Caos ad Alessandria

L’unica squadra professionistica a non essersi ancora radunata è l’Alessandria. La società piemontese è infatti in vendita ma fin qui non si sono presentate le condizioni per una cessione del pacchetto di maggioranza. Questo immobilismo si sta ripercuotendo in negativo sulla parte sportiva, dove l’unico sicuro di restare è il tecnico Moreno Longo (fino a qualche settimana fa nell’orbita bianconera prima che la Robur scegliesse Pagliuca). I nove giocatori rimasti ancora sotto contratto e quelli rientrati dai prestiti non sono infatti nei piani del presidente Luca Di Masi che, in attesa di cedere la società, ha affermato di voler costruire una rosa con soli prestiti e ragazzi provenienti dal vivaio grigio da affiancare a 2-3 elementi esperti. Esautorato, nonostante un contratto fino al 2024, anche il direttore sportivo Fabio Artico.

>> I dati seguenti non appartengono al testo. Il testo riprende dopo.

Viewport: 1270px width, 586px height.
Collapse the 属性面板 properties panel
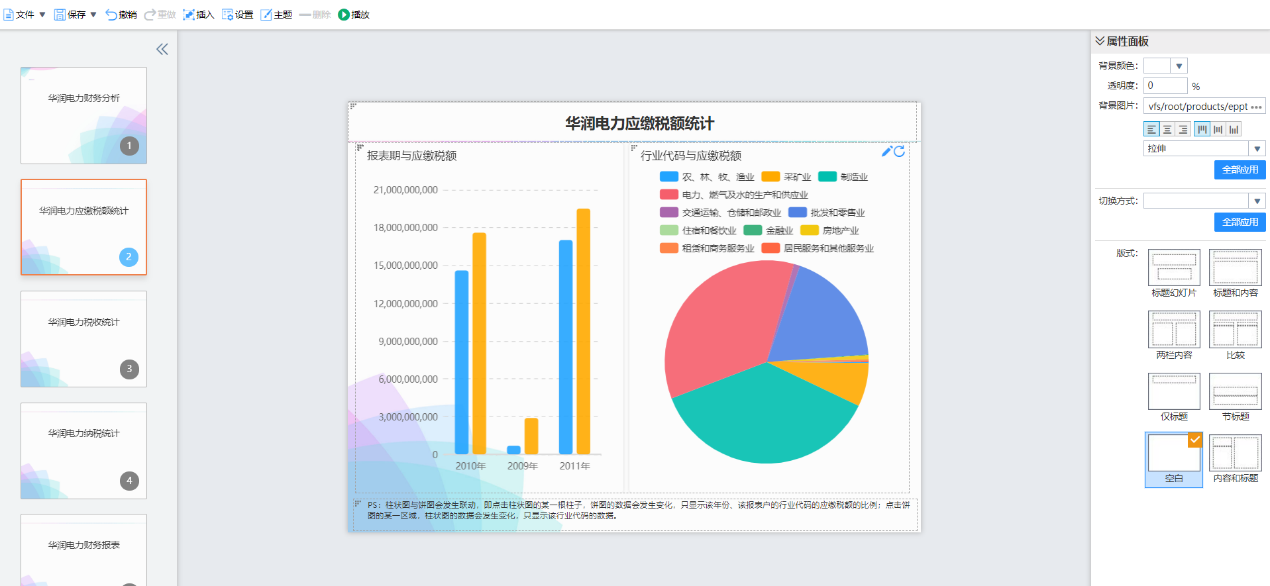[1100, 41]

In questa impasse sportiva e societaria, c’è un altro problema che attanaglia la società grigia. Le ultime indiscrezioni vorrebbero infatti l’Alessandria traslocare nel girone B. Una scelta piuttosto sorprendente che non ha fatto per niente contento il presidente Di Masi, il quale – secondo quanto riferito da Tuttosport – avrebbe minacciato di non presentarsi al campionato nel caso in cui lo spostamento di girone diventasse realtà. Intanto domani la squadra grigia dovrebbe radunarsi ma il clima è lontano dall’essere sereno.